Mission hospital workers set up a mobile clinic in an urban slum
Mission hospital workers set up a mobile clinic in an urban slum.

While she was in South Asia, Still observed and assisted with community health outreach in both rural villages and urban slums. She welcomed patients to the clinics and performed height, weight and blood pressure assessments. She also helped with wound care, female health assessments and other minor procedures. In the evening, she spent time in the hostel getting to know and learn from South Asian nursing students.

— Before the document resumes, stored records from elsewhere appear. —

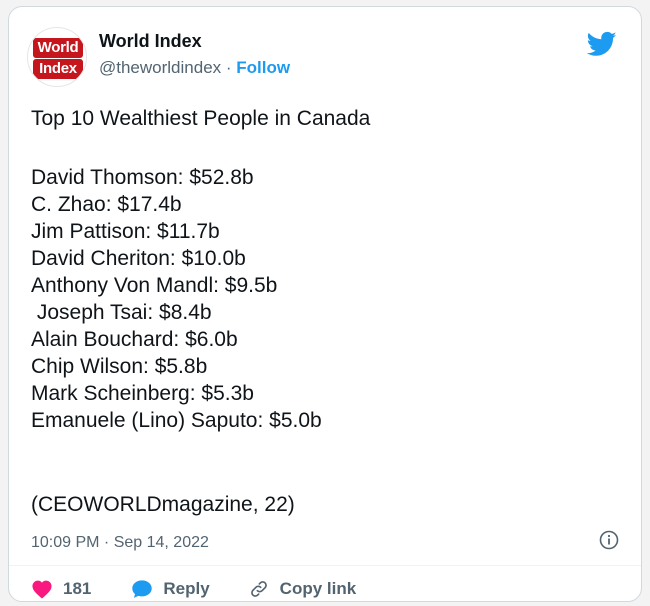 The height and width of the screenshot is (606, 650). Describe the element at coordinates (138, 258) in the screenshot. I see `list-item: David Cheriton: $10.0b` at that location.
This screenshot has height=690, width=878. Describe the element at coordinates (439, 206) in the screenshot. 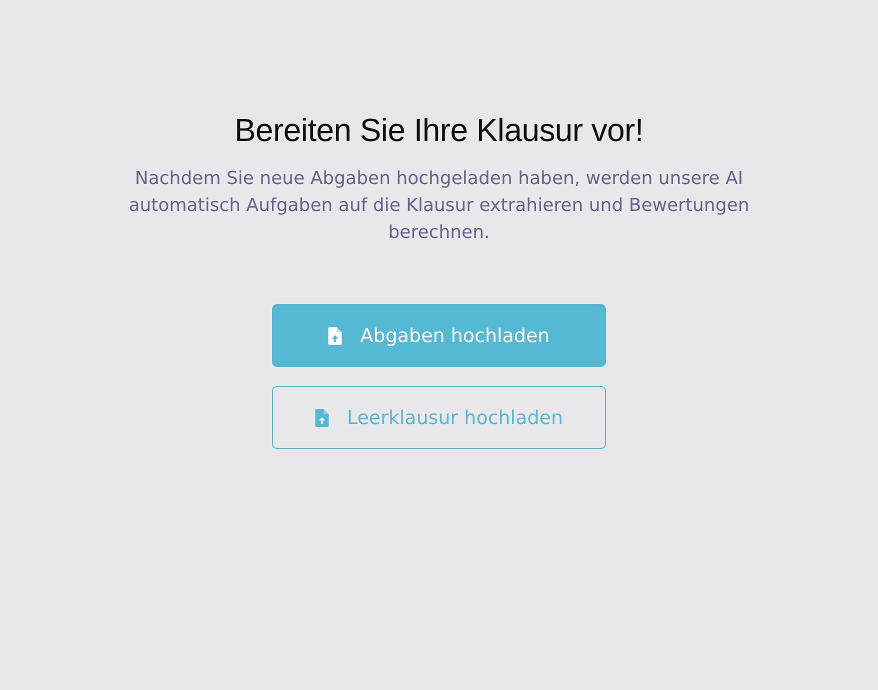

I see `description-text: Nachdem Sie neue Abgaben hochgeladen haben, werden unsere AI automatisch Aufgaben auf die Klausur extrahieren und Bewertungen berechnen.` at that location.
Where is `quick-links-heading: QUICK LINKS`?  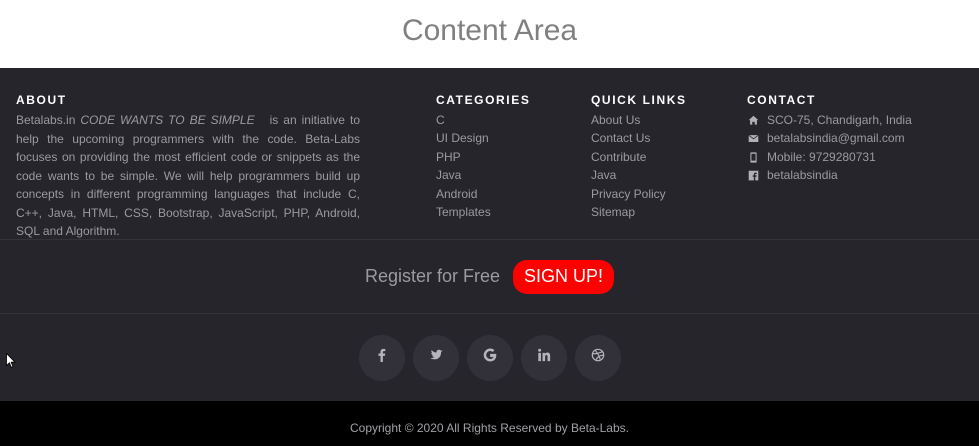 quick-links-heading: QUICK LINKS is located at coordinates (639, 100).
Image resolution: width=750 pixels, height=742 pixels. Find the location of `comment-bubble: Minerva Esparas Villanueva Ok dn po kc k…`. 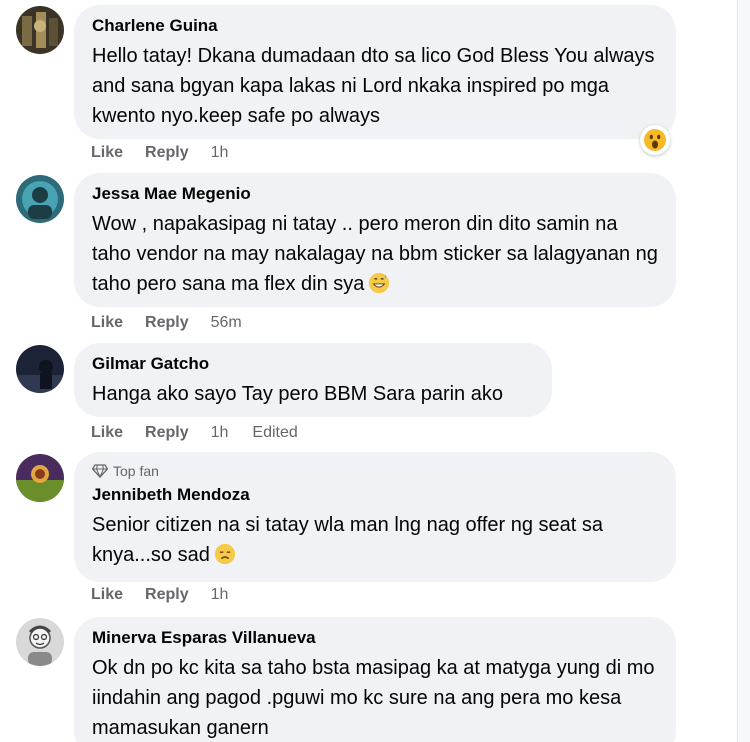

comment-bubble: Minerva Esparas Villanueva Ok dn po kc k… is located at coordinates (375, 680).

The experience gave her confidence that professors in the GWU School of Nursing are preparing her for the mission field. “One day as a missionary, I will especially benefit from the variety of content in nursing courses,” Still observed. “My favorite classes are Anatomy and Physiology I and II, taught by Dr. Tim Zehnder. These courses were interesting, challenging, and taught information that will be applicable to my entire career. Each professor in the nursing program is encouraging and challenging in the best way, and each nursing course is better than the last.”

Additionally, she appreciates how the University’s liberal arts core curriculum is developing her problem-solving skills and increasing her knowledge in other subjects. “One of the classes I have benefited from the most would be Old Testament with Dr. Paula Qualls,” she assessed. “I learned to critically examine scripture and engage in thought-provoking discussions about crucial topics. It has been wonderful to have courses outside of my major that challenge me and develop my perspectives on various concepts.”